"There is a great deal of talk about the reformation of football, especially since the concussion of the brain, broken back, and other injuries on the football field were particularly numerous during the season just ended. But you can't reform football. The only way you can reform a bad dog is by cutting his tail off close behind the ears, and that's the way with football. When football is abolished, it will be 'reformed' and not before.
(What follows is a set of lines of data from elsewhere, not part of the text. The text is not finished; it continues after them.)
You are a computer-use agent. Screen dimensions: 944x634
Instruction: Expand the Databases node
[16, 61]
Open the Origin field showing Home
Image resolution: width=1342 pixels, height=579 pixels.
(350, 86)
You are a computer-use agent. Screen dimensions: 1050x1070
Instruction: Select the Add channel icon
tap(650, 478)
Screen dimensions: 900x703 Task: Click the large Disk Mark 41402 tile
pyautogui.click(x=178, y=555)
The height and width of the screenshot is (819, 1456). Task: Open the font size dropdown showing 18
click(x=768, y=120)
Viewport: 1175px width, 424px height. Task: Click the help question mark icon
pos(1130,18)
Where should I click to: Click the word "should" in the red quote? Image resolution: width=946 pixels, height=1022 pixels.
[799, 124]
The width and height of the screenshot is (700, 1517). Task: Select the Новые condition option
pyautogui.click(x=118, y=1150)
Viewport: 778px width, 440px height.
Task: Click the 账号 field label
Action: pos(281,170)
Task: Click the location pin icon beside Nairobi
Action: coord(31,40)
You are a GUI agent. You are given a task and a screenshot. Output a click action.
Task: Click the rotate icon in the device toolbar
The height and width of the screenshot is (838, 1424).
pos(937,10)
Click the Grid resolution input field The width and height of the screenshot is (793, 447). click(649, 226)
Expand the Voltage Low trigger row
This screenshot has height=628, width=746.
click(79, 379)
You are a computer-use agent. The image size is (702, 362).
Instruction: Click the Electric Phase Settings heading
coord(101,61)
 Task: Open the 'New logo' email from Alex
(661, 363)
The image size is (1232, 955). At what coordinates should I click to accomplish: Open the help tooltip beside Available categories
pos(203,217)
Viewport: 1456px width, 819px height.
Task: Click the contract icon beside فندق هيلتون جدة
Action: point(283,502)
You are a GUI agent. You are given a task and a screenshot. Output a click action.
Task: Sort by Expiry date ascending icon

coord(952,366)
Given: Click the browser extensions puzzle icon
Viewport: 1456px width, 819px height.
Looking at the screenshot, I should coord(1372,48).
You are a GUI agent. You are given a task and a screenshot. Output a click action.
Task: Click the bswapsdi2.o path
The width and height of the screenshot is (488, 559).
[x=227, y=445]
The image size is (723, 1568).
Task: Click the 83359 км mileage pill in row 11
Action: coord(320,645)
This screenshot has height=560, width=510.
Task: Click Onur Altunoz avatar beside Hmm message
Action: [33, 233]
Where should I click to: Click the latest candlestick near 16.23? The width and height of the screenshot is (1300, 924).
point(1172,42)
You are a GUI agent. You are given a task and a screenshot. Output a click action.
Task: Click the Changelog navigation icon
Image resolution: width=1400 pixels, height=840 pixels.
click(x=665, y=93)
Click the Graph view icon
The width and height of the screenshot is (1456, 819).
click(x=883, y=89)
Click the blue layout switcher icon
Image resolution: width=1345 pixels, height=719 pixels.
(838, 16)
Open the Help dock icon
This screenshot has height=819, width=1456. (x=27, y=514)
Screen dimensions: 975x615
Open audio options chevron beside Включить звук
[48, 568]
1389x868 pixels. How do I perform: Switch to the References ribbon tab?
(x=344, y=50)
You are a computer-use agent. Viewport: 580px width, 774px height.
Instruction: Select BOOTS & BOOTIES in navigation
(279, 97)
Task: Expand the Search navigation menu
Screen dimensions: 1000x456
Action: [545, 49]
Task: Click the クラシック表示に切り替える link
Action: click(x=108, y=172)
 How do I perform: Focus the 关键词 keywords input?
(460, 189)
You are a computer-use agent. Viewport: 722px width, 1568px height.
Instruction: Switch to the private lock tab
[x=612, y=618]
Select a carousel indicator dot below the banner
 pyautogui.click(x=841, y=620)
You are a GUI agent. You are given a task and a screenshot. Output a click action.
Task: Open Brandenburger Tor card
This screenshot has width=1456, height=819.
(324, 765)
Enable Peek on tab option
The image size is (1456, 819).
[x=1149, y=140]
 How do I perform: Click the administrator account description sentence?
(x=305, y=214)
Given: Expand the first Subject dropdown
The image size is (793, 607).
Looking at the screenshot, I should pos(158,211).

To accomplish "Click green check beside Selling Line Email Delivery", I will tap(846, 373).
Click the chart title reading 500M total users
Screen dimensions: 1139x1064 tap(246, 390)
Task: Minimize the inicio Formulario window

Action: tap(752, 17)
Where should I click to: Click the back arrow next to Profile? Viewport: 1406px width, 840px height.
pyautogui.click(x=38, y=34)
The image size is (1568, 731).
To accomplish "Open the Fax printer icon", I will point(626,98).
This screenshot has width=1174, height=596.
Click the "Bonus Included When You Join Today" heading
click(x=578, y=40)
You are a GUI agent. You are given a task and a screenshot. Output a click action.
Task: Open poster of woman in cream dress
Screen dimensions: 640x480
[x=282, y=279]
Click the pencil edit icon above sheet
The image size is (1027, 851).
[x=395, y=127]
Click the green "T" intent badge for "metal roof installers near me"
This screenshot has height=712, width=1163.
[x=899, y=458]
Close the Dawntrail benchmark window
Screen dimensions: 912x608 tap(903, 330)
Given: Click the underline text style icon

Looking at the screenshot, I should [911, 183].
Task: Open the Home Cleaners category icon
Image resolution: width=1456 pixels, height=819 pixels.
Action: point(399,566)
Meantime, concussion of the brain will flourish …"
That's a newspaper clipping from 1905, and here we are again. One hundred years later the questions are more or less the same. Can football ever be safe? Should we feel guilty cheering for a sport that's dangerous for everyone involved? Would you let your kids play? And how much longer can football survive all these questions?
Every month now, a new story revives it all. This week all those conversations start with Frontline's latest documentary, League of Denial, so let's talk about it. It debuted Tuesday, and Frontline gave us two hours of documentary based on the work of two ESPN journalists, detailing the NFL's attempts to downplay concussion science and use its phenomenal leverage to keep the issue as quiet as possible over the past 20 years.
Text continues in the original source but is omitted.